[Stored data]
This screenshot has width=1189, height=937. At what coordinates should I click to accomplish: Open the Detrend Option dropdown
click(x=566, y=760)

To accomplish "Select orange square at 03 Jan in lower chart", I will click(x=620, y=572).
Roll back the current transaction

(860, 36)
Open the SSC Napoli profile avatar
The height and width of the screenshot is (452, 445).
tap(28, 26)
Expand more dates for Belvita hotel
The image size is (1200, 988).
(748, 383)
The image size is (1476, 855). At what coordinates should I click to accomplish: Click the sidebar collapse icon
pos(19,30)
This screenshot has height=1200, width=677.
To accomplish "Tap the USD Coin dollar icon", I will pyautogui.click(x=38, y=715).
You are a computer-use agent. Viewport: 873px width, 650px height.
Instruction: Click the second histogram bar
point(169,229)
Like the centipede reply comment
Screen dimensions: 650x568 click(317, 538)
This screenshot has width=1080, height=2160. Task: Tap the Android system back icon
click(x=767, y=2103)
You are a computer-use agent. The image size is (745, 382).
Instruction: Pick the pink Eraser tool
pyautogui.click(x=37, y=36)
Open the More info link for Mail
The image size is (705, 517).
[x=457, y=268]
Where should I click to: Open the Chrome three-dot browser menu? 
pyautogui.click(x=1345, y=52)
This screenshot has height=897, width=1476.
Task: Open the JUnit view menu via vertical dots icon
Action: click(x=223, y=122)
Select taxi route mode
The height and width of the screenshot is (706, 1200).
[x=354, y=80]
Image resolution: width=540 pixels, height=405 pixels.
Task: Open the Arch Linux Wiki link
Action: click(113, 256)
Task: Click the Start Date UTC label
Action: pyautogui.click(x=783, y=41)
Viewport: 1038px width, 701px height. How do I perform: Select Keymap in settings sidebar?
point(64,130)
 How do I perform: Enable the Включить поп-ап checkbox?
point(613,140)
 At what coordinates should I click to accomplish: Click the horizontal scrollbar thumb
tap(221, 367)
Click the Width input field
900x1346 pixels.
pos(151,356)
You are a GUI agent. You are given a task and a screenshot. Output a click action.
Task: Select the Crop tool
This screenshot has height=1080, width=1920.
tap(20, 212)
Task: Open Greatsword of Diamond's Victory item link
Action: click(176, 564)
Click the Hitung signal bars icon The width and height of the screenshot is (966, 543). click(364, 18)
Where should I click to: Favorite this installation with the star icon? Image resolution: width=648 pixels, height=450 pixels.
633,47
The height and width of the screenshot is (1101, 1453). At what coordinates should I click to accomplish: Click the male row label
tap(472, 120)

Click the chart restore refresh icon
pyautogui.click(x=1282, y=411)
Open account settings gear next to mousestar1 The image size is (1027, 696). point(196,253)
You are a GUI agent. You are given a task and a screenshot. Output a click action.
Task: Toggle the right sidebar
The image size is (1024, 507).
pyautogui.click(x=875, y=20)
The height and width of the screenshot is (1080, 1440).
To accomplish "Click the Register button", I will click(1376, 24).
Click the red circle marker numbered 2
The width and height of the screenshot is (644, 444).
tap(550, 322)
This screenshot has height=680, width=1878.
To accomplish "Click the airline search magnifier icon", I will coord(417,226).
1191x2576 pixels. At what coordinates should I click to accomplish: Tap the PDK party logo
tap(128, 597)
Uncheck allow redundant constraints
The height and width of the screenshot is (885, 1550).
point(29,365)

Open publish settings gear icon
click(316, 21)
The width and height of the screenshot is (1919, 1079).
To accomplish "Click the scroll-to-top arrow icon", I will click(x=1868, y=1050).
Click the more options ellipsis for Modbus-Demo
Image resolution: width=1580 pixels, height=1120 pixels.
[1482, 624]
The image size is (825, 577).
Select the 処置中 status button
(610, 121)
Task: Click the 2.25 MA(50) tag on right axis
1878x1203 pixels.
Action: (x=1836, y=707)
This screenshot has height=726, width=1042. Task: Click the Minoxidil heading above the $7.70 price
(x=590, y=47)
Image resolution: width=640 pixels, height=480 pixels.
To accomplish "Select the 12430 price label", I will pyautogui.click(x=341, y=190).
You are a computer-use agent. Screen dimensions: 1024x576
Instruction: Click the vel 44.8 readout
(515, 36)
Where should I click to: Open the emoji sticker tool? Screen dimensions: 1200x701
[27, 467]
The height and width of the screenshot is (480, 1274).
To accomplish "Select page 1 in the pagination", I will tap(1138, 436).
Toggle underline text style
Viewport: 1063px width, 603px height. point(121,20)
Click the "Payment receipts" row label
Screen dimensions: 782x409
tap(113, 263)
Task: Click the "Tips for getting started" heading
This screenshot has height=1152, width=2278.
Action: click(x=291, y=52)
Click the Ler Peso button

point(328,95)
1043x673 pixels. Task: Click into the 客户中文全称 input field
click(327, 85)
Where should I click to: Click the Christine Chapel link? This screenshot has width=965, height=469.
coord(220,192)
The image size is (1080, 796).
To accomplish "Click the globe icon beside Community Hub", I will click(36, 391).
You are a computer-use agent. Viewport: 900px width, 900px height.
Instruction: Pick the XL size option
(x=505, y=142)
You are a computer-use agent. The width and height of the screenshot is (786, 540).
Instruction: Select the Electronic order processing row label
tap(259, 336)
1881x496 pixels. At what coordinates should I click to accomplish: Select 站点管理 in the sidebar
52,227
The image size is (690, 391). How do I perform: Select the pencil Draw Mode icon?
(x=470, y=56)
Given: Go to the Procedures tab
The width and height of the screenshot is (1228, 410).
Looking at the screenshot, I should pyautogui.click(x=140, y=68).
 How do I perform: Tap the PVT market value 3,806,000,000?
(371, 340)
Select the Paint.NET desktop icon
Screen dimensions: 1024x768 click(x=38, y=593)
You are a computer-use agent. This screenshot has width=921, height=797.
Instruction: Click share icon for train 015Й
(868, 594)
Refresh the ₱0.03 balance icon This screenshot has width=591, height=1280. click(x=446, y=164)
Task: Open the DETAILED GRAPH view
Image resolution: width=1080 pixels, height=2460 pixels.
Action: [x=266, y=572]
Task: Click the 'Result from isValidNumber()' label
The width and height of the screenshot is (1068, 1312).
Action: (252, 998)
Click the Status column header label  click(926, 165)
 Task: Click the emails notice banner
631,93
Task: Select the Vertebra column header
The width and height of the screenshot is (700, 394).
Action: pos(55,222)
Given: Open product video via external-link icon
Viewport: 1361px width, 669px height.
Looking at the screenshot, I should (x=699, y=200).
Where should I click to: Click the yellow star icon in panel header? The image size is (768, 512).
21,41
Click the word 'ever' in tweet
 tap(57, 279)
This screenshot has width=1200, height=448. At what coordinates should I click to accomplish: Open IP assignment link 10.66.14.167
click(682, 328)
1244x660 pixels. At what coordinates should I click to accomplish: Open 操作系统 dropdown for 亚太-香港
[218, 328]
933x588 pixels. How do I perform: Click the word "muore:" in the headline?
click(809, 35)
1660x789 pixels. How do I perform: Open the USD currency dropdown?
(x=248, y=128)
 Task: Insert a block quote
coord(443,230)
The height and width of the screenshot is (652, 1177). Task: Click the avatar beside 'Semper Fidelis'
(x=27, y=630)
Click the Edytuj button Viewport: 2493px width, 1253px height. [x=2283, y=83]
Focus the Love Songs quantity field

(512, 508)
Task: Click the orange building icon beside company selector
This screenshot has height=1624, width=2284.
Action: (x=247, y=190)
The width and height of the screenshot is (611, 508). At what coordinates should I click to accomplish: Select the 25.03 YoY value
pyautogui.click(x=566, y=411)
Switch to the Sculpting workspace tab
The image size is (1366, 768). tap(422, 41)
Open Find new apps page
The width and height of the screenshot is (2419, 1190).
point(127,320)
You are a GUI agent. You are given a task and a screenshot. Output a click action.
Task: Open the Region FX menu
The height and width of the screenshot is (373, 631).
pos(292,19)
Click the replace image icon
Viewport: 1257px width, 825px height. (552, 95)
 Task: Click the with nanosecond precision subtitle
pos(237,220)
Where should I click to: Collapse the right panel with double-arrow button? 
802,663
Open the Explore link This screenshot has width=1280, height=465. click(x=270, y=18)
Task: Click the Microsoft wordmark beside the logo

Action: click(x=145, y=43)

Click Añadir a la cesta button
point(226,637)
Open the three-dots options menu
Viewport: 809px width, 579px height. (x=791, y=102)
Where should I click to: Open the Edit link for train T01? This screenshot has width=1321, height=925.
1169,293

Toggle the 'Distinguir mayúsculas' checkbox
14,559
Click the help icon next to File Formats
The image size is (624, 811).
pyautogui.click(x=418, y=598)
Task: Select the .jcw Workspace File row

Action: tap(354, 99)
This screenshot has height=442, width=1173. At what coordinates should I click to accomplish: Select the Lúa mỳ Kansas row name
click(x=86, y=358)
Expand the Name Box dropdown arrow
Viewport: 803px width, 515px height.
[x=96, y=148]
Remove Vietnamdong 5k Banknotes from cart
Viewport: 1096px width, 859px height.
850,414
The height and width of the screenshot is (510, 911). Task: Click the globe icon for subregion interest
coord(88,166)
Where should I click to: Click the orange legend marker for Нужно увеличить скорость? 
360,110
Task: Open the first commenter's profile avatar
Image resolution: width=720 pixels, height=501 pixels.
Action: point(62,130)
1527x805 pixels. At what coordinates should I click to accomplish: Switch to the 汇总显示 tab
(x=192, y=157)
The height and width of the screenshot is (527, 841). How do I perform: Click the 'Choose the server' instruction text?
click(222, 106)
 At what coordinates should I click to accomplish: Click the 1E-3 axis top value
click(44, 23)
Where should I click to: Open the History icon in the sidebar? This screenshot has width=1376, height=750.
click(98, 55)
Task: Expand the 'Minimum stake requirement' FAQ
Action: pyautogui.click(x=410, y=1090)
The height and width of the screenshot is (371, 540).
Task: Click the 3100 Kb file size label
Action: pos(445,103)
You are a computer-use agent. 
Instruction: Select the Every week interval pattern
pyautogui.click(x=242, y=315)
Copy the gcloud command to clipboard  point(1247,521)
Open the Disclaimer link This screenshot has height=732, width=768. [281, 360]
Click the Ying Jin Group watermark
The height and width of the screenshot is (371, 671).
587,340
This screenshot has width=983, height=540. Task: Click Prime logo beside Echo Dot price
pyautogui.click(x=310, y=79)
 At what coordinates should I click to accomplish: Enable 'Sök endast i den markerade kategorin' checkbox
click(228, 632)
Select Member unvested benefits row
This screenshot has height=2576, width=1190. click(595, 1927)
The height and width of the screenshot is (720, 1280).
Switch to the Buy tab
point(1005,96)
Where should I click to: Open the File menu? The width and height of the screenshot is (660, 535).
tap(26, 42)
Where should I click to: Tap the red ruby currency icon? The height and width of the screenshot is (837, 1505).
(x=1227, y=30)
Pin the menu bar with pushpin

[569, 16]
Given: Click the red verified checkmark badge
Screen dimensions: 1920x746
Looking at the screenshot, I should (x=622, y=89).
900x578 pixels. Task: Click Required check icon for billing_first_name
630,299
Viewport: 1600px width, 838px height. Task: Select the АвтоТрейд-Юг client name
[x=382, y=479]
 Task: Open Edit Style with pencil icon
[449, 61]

- **Directions for this task**
Repeat exactly the lines from the line containing "Switch to the Buy tab" through the last line of the records above, including both, and nothing else.

- **Written answer**
Switch to the Buy tab
point(1005,96)
Where should I click to: Open the File menu? The width and height of the screenshot is (660, 535).
tap(26, 42)
Where should I click to: Tap the red ruby currency icon? The height and width of the screenshot is (837, 1505).
(x=1227, y=30)
Pin the menu bar with pushpin

[569, 16]
Given: Click the red verified checkmark badge
Screen dimensions: 1920x746
Looking at the screenshot, I should (x=622, y=89).
900x578 pixels. Task: Click Required check icon for billing_first_name
630,299
Viewport: 1600px width, 838px height. Task: Select the АвтоТрейд-Юг client name
[x=382, y=479]
 Task: Open Edit Style with pencil icon
[449, 61]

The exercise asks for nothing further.